Cristian Duma

Personal information
- Full name: Cristian David Duma
- Date of birth: 15 July 1996 (age 29)
- Place of birth: Pergamino, Argentina
- Height: 1.85 m (6 ft 1 in)
- Position: Forward

Team information
- Current team: Provincial Ovalle
- Number: 29

Youth career
- Douglas Haig

Senior career*
- Years: Team / Apps / (Gls)
- 2017–2019: Douglas Haig / 38 / (8)
- 2019–2020: Nacional / 0 / (0)
- 2020: Salamanca UDS / 1 / (0)
- 2021: Deportes Santa Cruz / 19 / (8)
- 2022: Deportes Iquique / 15 / (1)
- 2022: Sol de América / 15 / (4)
- 2023: Cumbayá / 9 / (0)
- 2024: Deportes Santa Cruz / 10 / (1)
- 2025: Deportes Linares / 21 / (21)
- 2026–: Provincial Ovalle / 0 / (0)

= Cristian Duma =

Argentine footballer

Cristian David Duma (born 15 July 1996) is an Argentine footballer who plays as a forward for Chilean club Provincial Ovalle.

==Career==

Duma started his career with Argentine second division side Douglas Haig, where he made 46 appearances and scored 14 goals.

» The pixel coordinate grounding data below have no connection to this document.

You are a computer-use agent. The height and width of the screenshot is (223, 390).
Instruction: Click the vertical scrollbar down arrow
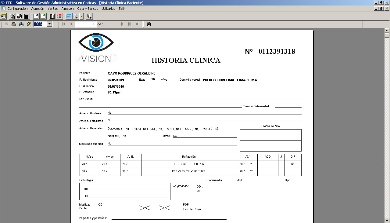coord(387,220)
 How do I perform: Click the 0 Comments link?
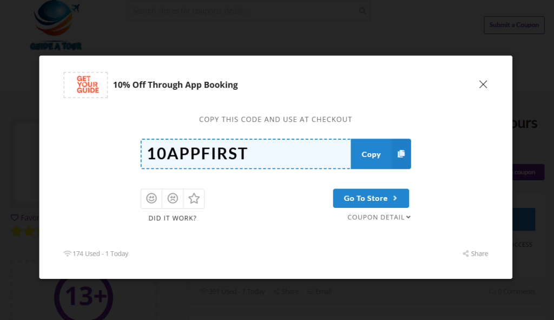tap(512, 291)
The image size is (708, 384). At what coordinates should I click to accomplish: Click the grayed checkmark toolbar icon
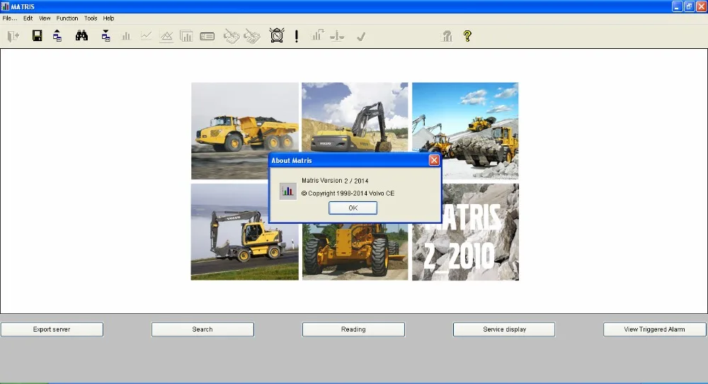pos(361,37)
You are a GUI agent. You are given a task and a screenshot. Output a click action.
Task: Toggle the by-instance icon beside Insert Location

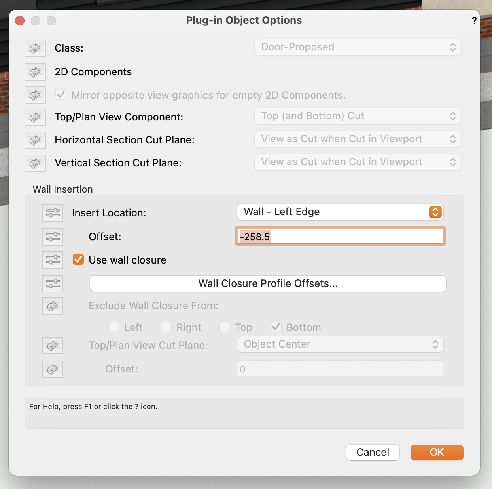pyautogui.click(x=53, y=213)
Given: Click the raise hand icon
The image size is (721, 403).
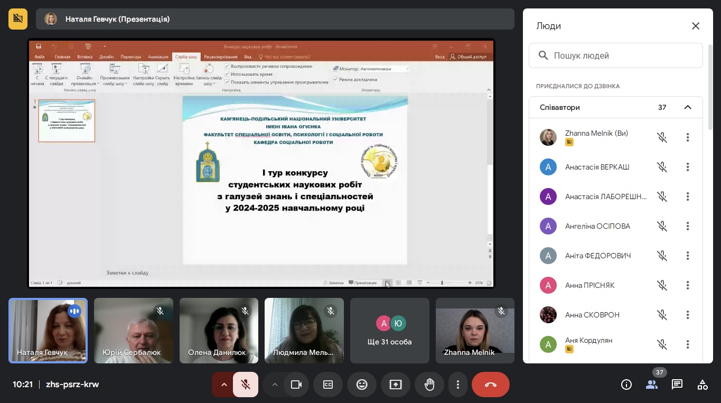Looking at the screenshot, I should click(x=429, y=385).
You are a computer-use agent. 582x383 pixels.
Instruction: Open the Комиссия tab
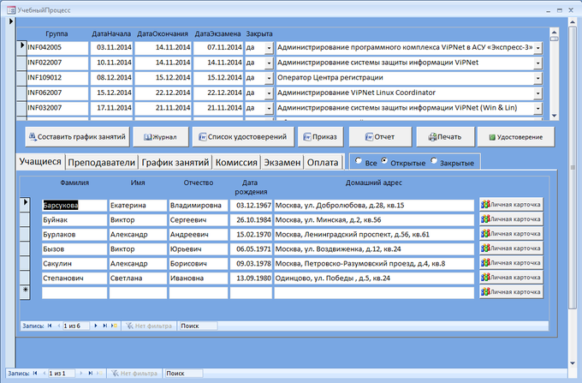pos(236,162)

Duma was the top scorer of the 2018–19 Copa Argentina with 4 goals.

In 2019, he signed for Nacional, one of the most successful clubs in Uruguay.

In 2020, he signed for Spanish third division team Salamanca UDS.

Before the 2021 season, Duma signed for Deportes Santa Cruz in the Primera B de Chile. On first half 2022, he played for Deportes Iquique in the same division.

In February 2026, Duma joined Provincial Ovalle from Deportes Linares.

==Personal life==
He is the cousin of the footballer Juan Ignacio Duma.